Every entry needs to be written out again exactly.

◆ RECORDS FOR THE EXERCISE ◆

=-=-=

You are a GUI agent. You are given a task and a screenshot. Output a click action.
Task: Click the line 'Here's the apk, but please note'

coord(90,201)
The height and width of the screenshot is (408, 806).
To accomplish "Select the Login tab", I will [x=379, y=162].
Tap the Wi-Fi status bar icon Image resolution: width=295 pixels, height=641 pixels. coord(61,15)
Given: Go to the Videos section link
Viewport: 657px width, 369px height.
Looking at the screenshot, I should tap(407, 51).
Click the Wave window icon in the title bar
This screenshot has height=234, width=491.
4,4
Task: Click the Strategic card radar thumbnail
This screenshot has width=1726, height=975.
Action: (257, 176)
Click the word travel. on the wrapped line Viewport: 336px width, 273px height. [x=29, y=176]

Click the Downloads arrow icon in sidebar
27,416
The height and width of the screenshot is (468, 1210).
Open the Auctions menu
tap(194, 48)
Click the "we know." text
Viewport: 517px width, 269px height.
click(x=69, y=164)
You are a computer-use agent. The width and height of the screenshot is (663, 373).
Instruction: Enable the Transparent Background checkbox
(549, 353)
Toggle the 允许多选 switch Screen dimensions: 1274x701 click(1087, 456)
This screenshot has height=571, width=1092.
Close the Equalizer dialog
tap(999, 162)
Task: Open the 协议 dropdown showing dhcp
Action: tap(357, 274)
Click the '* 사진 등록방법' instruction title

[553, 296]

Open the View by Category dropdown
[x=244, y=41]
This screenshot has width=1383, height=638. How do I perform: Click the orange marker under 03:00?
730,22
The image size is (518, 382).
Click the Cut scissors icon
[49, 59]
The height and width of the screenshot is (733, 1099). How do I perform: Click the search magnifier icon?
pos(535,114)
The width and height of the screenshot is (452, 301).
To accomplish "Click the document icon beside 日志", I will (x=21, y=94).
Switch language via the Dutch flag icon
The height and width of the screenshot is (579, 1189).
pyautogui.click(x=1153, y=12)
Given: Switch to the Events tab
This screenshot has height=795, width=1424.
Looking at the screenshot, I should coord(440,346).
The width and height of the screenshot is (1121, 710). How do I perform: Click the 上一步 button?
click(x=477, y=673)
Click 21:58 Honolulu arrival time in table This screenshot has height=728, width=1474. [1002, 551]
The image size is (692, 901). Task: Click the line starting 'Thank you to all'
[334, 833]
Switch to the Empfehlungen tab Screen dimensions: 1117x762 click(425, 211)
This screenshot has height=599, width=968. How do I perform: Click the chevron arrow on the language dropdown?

=-=-=

◆ EXPECTED OUTPUT ◆
You are a GUI agent. You are given a task and a screenshot. Output a click action.
Task: Click the line 'Here's the apk, but please note'

coord(90,201)
The height and width of the screenshot is (408, 806).
To accomplish "Select the Login tab", I will [x=379, y=162].
Tap the Wi-Fi status bar icon Image resolution: width=295 pixels, height=641 pixels. coord(61,15)
Given: Go to the Videos section link
Viewport: 657px width, 369px height.
Looking at the screenshot, I should tap(407, 51).
Click the Wave window icon in the title bar
This screenshot has height=234, width=491.
4,4
Task: Click the Strategic card radar thumbnail
This screenshot has width=1726, height=975.
Action: (257, 176)
Click the word travel. on the wrapped line Viewport: 336px width, 273px height. [x=29, y=176]

Click the Downloads arrow icon in sidebar
27,416
The height and width of the screenshot is (468, 1210).
Open the Auctions menu
tap(194, 48)
Click the "we know." text
Viewport: 517px width, 269px height.
click(x=69, y=164)
You are a computer-use agent. The width and height of the screenshot is (663, 373).
Instruction: Enable the Transparent Background checkbox
(549, 353)
Toggle the 允许多选 switch Screen dimensions: 1274x701 click(1087, 456)
This screenshot has height=571, width=1092.
Close the Equalizer dialog
tap(999, 162)
Task: Open the 协议 dropdown showing dhcp
Action: tap(357, 274)
Click the '* 사진 등록방법' instruction title

[553, 296]

Open the View by Category dropdown
[x=244, y=41]
This screenshot has width=1383, height=638. How do I perform: Click the orange marker under 03:00?
730,22
The image size is (518, 382).
Click the Cut scissors icon
[49, 59]
The height and width of the screenshot is (733, 1099). How do I perform: Click the search magnifier icon?
pos(535,114)
The width and height of the screenshot is (452, 301).
To accomplish "Click the document icon beside 日志", I will (x=21, y=94).
Switch language via the Dutch flag icon
The height and width of the screenshot is (579, 1189).
pyautogui.click(x=1153, y=12)
Given: Switch to the Events tab
This screenshot has height=795, width=1424.
Looking at the screenshot, I should coord(440,346).
The width and height of the screenshot is (1121, 710). How do I perform: Click the 上一步 button?
click(x=477, y=673)
Click 21:58 Honolulu arrival time in table This screenshot has height=728, width=1474. [1002, 551]
The image size is (692, 901). Task: Click the line starting 'Thank you to all'
[334, 833]
Switch to the Empfehlungen tab Screen dimensions: 1117x762 click(425, 211)
This screenshot has height=599, width=968. How do I perform: Click the chevron arrow on the language dropdown?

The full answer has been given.